• How to complete this task:
Exactly as they appear below, repeat the lines from the one with "Preguntas frecuentes (65, 2462)" through the one with "Screenshot is 142x2576.", and no others.

==========

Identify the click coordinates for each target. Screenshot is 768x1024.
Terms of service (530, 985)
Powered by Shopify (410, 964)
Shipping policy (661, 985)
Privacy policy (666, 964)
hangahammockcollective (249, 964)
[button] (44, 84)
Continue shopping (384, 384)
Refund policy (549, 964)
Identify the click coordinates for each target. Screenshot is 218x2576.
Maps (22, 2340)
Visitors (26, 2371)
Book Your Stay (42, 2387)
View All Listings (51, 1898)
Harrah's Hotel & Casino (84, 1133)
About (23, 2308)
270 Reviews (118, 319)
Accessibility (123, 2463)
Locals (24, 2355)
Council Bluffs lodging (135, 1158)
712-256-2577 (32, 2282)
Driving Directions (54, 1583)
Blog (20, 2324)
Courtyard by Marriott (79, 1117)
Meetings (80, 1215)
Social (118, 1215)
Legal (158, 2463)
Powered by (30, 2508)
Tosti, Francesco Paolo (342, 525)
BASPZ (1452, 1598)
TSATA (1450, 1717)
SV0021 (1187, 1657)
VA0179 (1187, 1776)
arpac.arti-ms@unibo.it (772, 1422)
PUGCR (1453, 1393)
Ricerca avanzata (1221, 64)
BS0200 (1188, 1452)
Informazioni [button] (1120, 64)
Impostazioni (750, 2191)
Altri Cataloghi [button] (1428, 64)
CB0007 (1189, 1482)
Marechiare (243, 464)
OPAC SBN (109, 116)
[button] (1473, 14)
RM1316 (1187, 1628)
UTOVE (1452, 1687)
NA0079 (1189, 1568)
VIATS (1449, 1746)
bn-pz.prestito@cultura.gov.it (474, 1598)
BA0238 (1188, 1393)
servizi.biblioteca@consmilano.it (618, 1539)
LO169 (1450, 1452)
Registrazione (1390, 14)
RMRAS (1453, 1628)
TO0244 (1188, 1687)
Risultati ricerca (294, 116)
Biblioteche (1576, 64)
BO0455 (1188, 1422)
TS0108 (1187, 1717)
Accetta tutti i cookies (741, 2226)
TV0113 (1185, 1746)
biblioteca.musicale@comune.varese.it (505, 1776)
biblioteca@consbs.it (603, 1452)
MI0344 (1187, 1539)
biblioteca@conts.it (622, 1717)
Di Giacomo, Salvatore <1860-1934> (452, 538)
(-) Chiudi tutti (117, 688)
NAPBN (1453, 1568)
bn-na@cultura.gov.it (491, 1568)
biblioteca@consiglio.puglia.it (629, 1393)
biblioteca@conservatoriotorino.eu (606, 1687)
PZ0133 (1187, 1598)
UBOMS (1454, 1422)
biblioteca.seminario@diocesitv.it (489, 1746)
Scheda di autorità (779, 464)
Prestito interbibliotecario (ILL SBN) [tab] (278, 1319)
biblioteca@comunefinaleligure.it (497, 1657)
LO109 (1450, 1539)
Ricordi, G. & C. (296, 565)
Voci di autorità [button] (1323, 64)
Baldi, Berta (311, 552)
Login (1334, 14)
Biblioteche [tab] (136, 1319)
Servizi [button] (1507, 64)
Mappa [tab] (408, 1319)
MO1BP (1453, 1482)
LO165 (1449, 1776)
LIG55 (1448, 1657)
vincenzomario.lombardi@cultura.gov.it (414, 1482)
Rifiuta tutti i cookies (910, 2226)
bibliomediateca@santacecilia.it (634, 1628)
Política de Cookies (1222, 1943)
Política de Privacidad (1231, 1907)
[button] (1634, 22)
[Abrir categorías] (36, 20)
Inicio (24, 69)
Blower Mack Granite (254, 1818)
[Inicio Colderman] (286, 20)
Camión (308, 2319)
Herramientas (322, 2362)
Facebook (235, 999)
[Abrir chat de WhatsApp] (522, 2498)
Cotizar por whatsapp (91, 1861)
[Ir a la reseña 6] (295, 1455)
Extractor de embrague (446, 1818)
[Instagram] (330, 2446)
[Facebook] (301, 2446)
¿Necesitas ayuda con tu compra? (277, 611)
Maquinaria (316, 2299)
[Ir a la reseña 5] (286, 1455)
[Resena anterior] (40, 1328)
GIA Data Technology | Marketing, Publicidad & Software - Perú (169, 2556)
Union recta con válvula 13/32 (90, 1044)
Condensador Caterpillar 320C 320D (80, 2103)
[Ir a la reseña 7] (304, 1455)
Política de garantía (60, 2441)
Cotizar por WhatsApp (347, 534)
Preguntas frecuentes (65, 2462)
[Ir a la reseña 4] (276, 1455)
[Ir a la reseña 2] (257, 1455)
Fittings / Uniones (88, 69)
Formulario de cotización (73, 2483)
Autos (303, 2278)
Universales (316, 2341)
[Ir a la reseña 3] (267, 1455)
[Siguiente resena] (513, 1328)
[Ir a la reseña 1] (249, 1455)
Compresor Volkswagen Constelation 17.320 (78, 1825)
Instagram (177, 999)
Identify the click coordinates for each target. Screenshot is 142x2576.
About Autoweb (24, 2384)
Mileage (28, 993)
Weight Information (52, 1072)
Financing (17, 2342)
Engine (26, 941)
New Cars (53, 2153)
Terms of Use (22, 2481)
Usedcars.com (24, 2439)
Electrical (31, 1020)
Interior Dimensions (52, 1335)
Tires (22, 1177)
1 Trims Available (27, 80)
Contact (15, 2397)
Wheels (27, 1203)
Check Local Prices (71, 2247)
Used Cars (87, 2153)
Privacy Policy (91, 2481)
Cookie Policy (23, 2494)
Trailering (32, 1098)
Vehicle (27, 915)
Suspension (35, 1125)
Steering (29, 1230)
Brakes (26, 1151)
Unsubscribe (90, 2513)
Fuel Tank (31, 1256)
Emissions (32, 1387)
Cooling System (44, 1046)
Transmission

==========

• Your solution:
Preguntas frecuentes (65, 2462)
[Ir a la reseña 4] (276, 1455)
[Ir a la reseña 2] (257, 1455)
Fittings / Uniones (88, 69)
Formulario de cotización (73, 2483)
Autos (303, 2278)
Universales (316, 2341)
[Ir a la reseña 3] (267, 1455)
[Siguiente resena] (513, 1328)
[Ir a la reseña 1] (249, 1455)
Compresor Volkswagen Constelation 17.320 (78, 1825)
Instagram (177, 999)
Identify the click coordinates for each target. Screenshot is 142x2576.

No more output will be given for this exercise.